Aveek Das has a two-parter. First up is a discussion of data lineage:

In this article, I am going to explain what Data Lineage in ETL is and how to implement the same. In this modern world, where companies are dealing with a humongous amount of data every day, there also lies a challenge to efficiently manage and monitor this data. There are systems that generate data every second and are being processed to a final reporting or monitoring tool for analysis. In order to process this data, we use a variety of ETL tools, which in turn makes the data transformation possible in a managed way.

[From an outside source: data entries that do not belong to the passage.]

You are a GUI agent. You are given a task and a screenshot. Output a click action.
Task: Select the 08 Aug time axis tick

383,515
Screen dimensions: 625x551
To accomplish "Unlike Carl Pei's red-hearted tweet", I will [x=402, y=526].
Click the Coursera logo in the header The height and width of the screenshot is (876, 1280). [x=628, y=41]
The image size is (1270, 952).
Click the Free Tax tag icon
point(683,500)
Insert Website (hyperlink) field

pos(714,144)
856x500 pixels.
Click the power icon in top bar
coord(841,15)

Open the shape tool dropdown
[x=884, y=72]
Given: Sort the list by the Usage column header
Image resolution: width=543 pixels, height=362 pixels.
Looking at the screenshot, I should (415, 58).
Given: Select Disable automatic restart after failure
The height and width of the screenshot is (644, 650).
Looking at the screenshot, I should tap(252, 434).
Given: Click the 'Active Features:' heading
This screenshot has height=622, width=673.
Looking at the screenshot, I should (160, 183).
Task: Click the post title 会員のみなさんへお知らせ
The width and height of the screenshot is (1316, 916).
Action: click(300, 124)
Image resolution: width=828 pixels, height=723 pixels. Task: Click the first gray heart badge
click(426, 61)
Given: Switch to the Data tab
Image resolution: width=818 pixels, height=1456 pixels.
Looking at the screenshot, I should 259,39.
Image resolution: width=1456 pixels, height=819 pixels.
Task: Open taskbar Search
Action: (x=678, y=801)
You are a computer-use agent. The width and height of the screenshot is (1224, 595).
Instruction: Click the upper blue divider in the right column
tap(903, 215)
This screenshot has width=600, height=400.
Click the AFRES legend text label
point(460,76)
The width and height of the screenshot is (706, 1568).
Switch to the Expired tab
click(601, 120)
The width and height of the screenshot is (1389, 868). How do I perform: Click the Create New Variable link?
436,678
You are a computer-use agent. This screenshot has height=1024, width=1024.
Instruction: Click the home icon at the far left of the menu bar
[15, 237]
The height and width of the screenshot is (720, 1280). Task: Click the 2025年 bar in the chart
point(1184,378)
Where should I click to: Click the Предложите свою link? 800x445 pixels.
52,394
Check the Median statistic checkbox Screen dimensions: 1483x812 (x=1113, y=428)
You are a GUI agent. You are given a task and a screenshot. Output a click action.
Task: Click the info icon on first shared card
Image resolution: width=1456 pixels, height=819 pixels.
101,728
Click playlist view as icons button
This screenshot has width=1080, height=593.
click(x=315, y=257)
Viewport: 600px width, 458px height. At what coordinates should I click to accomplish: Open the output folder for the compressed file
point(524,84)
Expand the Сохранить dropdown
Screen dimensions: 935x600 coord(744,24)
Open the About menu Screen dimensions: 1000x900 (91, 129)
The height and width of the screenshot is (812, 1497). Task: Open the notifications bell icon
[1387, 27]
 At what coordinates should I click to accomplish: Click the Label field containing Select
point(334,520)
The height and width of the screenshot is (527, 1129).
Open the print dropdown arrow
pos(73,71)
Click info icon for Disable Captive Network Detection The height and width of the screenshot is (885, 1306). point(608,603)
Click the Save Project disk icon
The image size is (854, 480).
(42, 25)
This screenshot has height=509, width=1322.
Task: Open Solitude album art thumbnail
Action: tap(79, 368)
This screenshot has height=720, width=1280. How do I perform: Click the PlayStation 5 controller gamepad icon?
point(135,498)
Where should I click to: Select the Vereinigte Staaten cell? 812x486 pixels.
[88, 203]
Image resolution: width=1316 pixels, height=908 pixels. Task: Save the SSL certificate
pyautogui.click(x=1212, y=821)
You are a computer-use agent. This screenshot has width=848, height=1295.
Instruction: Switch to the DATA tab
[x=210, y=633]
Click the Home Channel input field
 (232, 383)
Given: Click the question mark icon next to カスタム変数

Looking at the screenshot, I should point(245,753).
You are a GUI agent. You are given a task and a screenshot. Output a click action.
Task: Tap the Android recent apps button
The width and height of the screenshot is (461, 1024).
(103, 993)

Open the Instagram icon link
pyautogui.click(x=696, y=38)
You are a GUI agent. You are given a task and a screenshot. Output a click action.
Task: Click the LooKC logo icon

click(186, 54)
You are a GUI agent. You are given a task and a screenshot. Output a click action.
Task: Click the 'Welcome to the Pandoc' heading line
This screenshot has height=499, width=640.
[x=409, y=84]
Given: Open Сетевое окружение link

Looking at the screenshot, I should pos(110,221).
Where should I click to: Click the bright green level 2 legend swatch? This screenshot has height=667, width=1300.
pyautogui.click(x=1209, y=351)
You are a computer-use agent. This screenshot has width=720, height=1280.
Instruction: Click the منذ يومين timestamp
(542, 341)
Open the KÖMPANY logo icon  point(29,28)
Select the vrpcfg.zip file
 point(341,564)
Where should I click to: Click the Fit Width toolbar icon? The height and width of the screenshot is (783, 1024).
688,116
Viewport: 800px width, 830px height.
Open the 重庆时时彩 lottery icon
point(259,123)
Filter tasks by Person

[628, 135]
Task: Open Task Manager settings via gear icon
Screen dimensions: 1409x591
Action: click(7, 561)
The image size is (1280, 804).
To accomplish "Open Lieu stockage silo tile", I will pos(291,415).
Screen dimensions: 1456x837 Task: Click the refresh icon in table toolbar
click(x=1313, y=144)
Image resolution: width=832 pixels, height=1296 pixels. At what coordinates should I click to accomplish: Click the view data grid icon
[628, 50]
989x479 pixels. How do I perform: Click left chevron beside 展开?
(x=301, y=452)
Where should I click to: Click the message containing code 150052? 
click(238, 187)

While transforming the data in the ETL pipeline, it has to go through multiple steps of transformations in order to achieve the final result. For example, when the ETL receives the raw data from the source, there may be operations applied to it like filtering, sorting, merging, or splitting two columns, etc. There can also be aggregations or other calculations made on this raw data before finally moving into a data warehouse or preparing it for reporting. In order to be able to detect what the source of a particular record is, we need to implement something known as Data Lineage. It is a piece of simple metadata information that helps us detect gaps in the data processing pipeline and enables us to fix issues later.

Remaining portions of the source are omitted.